Es kann auch der Gefahr einer allen Wehrdienstverweigerern bzw. Deserteuren im Herkunftsstaat gleichermaßen drohenden Bestrafung asylrechtliche Bedeutung zukommen, wenn das Verhalten des Betroffenen auf politischen oder religiösen Überzeugungen beruht oder dem Betroffenen wegen dieses Verhaltens vom Staat eine oppositionelle Gesinnung unterstellt wird und den Sanktionen - wie etwa der Anwendung von Folter - jede Verhältnismäßigkeit fehlt. Unter dem Gesichtspunkt des Zwanges zu völkerrechtswidrigen Militäraktionen kann auch eine "bloße" Gefängnisstrafe asylrelevante Verfolgung sein (Hinweis E vom 27. April 2011, 2008/23/0124, mwN). Gemäß Art. 3 MRK darf niemand der Folter oder unmenschlicher oder erniedrigender Behandlung unterworfen werden. Der Europäische Gerichtshof für Menschenrechte hat unmenschliche oder erniedrigende Haftbedingungen wiederholt unter dem Gesichtspunkt des Art. 3 MRK gewürdigt (vgl. dazu das den Iran betreffende Erkenntnis des Verwaltungsgerichtshofes vom 17. Oktober 2006, 2005/20/0496, mwN) (VwGH 25.3.2015, Ra 2014/20/0085).

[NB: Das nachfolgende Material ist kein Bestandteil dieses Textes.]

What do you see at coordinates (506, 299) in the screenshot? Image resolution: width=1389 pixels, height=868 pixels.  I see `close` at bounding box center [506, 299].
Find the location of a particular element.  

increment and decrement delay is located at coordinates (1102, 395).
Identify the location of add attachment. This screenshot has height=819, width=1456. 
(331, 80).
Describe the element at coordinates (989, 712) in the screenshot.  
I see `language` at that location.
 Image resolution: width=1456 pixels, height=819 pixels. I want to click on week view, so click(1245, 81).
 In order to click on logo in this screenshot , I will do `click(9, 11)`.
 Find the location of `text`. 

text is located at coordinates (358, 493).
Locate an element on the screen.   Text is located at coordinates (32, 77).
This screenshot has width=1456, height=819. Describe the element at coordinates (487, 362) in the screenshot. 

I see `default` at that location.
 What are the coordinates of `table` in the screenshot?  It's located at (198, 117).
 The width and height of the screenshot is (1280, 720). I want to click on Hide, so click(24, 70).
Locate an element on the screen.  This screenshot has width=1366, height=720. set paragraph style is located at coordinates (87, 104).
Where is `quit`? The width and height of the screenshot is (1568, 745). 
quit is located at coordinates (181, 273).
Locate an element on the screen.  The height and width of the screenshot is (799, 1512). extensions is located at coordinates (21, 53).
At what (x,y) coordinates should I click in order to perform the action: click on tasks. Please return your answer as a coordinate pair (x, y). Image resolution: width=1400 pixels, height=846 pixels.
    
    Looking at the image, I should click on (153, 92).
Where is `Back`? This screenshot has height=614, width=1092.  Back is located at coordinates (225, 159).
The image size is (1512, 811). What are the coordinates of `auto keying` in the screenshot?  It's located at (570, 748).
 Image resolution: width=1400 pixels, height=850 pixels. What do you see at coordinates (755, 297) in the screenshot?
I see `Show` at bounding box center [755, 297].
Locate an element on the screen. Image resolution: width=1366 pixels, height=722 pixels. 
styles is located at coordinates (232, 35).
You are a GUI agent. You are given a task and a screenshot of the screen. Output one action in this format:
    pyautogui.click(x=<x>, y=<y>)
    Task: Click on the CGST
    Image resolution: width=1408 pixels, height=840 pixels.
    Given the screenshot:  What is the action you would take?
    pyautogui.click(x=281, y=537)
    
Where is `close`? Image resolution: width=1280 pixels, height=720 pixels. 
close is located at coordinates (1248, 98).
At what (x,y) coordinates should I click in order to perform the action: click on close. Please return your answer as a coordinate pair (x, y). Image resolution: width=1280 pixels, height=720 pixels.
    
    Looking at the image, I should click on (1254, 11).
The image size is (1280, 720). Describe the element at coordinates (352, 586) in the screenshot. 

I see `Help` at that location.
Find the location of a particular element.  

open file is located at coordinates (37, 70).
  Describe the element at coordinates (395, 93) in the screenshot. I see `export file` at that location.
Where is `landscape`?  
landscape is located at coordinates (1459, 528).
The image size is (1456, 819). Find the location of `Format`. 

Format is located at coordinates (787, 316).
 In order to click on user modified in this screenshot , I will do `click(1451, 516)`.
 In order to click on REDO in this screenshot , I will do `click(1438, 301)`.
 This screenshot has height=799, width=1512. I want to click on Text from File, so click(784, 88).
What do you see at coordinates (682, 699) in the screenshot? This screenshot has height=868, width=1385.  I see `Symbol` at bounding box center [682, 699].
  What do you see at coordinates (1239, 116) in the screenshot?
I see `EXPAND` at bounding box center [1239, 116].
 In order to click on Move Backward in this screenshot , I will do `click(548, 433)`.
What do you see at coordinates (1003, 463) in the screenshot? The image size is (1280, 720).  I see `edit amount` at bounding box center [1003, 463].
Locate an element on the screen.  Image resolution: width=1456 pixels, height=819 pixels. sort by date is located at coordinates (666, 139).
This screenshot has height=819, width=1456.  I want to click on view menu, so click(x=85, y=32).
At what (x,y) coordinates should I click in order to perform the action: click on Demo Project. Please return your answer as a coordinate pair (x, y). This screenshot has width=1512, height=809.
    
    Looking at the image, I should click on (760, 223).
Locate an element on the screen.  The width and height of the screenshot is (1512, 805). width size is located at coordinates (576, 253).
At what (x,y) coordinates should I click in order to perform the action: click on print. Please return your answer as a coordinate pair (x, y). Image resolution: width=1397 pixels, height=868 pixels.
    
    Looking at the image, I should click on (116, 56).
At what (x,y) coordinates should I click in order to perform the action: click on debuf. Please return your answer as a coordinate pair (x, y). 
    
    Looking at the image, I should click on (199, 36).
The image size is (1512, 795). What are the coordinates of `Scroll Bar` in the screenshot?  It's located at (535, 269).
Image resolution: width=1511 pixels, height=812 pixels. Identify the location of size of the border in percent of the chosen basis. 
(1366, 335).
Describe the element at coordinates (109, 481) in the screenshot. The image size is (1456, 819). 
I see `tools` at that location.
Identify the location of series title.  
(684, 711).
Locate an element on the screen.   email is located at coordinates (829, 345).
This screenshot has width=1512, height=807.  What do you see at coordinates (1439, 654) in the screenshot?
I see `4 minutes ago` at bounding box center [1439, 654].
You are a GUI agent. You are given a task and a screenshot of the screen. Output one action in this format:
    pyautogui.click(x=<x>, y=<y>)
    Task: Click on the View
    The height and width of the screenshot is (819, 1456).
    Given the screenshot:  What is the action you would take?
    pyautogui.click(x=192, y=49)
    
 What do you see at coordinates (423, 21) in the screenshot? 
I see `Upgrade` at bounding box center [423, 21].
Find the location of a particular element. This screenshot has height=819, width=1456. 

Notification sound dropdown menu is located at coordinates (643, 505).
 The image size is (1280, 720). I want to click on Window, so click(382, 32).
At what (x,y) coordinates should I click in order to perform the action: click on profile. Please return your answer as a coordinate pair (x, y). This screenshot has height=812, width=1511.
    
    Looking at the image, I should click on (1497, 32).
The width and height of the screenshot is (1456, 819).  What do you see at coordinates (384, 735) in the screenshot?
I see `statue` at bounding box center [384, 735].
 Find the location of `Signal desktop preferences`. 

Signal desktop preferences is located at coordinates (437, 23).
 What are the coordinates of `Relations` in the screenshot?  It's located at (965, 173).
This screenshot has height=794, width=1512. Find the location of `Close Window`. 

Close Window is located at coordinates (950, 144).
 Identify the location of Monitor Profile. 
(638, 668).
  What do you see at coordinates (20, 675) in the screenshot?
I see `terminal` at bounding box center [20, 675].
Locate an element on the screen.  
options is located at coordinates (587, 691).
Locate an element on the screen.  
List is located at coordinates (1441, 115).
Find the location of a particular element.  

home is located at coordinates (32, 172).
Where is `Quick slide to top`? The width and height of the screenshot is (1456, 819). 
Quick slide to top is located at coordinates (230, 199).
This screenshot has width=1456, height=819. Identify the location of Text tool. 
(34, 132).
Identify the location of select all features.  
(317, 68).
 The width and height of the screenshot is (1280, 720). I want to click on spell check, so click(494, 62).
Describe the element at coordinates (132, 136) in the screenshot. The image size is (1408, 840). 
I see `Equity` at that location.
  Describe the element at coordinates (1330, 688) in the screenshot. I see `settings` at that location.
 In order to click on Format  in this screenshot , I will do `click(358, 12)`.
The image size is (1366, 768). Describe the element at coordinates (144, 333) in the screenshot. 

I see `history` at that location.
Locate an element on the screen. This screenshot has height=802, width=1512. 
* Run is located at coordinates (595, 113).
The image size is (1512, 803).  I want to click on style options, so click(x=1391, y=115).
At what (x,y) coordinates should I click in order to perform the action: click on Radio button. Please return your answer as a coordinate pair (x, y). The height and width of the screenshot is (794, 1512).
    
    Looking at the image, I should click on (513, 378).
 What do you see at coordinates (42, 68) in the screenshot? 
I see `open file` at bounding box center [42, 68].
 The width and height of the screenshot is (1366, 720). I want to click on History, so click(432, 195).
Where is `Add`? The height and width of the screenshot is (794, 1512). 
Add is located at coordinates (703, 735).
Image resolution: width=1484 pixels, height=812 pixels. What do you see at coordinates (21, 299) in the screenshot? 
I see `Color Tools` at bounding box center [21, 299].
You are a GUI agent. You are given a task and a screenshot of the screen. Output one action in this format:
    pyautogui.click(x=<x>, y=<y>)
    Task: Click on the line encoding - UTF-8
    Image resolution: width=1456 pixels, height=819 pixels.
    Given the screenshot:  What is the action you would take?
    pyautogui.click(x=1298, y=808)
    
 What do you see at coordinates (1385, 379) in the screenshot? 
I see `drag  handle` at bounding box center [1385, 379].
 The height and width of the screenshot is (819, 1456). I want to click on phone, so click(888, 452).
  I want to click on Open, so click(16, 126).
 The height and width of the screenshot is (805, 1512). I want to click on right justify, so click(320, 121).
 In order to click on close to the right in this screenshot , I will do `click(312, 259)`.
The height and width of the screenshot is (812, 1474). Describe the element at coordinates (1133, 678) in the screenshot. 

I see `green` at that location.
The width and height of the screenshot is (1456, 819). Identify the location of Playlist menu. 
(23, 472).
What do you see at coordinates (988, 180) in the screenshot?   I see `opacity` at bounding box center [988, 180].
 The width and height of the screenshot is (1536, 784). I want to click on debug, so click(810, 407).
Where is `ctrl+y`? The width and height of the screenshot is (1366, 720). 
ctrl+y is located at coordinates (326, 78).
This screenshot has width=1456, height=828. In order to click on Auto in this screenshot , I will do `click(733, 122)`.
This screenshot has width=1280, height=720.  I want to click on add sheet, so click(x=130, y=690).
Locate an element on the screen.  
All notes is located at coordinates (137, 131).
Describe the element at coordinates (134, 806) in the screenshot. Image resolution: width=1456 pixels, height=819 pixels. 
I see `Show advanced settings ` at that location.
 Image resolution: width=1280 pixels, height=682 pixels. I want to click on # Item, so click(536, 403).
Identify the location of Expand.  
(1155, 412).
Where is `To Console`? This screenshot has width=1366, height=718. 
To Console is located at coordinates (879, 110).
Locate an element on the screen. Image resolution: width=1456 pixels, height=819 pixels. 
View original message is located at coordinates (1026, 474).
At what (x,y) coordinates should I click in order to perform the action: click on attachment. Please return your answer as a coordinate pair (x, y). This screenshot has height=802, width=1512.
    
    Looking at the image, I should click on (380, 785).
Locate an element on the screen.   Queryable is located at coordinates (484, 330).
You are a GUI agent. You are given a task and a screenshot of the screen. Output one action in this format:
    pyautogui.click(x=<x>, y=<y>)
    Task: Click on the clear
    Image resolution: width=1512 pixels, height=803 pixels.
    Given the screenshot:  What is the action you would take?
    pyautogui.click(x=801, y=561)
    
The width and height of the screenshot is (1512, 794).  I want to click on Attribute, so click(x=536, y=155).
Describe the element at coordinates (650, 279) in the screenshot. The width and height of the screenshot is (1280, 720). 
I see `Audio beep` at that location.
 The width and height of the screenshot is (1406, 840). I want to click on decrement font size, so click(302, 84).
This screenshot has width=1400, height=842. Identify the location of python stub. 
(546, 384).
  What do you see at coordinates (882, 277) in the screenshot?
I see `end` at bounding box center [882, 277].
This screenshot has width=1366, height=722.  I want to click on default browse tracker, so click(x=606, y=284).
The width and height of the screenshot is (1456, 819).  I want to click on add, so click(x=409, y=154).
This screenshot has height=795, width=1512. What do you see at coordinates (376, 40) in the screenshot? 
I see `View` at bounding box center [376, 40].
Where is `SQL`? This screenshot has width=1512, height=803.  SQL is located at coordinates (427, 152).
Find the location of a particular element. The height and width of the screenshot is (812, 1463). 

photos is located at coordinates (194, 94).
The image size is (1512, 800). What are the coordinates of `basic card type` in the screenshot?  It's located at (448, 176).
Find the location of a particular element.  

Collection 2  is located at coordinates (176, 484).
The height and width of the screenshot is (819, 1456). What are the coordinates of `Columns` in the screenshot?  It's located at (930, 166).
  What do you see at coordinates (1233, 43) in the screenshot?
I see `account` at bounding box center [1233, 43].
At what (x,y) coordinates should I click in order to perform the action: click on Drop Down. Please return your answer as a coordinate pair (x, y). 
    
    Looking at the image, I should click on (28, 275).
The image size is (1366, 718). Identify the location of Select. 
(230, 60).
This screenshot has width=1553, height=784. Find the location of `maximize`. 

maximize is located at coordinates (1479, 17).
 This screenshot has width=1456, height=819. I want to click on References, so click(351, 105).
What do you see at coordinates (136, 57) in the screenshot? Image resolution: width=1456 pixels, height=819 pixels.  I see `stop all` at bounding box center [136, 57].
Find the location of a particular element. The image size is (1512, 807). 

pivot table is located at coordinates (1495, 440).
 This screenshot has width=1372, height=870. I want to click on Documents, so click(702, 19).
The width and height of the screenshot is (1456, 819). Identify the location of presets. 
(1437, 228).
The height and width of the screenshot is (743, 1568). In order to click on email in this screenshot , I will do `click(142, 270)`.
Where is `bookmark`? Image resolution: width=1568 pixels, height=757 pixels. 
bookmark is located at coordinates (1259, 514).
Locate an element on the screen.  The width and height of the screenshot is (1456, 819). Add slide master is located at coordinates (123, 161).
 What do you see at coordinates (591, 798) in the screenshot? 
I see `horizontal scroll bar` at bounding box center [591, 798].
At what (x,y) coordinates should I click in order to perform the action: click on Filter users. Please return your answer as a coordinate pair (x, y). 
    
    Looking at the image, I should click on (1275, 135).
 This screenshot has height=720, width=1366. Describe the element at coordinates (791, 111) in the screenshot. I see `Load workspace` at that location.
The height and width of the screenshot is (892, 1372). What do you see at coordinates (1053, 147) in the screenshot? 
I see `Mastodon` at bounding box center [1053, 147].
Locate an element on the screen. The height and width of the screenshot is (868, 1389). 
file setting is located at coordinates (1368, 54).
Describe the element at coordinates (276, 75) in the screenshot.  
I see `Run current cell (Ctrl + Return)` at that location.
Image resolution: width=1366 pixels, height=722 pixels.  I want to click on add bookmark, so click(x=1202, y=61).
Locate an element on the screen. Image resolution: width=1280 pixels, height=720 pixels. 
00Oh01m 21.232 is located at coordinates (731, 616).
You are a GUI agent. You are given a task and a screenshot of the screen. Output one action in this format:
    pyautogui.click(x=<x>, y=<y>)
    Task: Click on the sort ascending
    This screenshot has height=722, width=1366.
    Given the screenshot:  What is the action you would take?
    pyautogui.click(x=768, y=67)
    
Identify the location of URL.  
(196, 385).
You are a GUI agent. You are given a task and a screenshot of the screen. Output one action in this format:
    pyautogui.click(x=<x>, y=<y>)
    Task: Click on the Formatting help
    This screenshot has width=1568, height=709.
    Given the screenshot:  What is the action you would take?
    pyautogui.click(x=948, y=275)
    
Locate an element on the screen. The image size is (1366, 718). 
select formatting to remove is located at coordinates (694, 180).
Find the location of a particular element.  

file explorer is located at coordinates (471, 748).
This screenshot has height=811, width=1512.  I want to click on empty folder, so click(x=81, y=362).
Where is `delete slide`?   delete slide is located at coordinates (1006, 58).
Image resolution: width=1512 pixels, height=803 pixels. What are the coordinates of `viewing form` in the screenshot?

Ihr Vorbringen, Sie hätten eine Bestrafung in Ihrer Heimat deshalb zu erwarten, weil Sie es ablehnen, den Wehrdienst abzuleisten, kann nicht zur Asylgewährung führen. Beim Militärdienst handelt es sich um eine Pflicht, die jeder Staat seinen Bürgern auferlegen kann. Die Flucht eines Asylwerbers vor einem drohenden Militärdienst indiziert ebenso wenig die Flüchtlingseigenschaft wie die Furcht vor einer wegen Desertion oder Wehrdienstverweigerung drohenden, unter Umständen auch strengen Bestrafung (VwGH vom 10.03.1994, Zl. 94/19/0257).
Dies entspricht der ständigen Rechtssprechung des VwGH. Die Furcht vor der Ableistung des Militärdienstes stellt für sich alleine keinen Grund für die Zuerkennung der Flüchtlingseigenschaft dar, da die Militärdienstpflicht alle in einem entsprechenden Alter männlichen Staatsbürger in gleicher Weise betrifft.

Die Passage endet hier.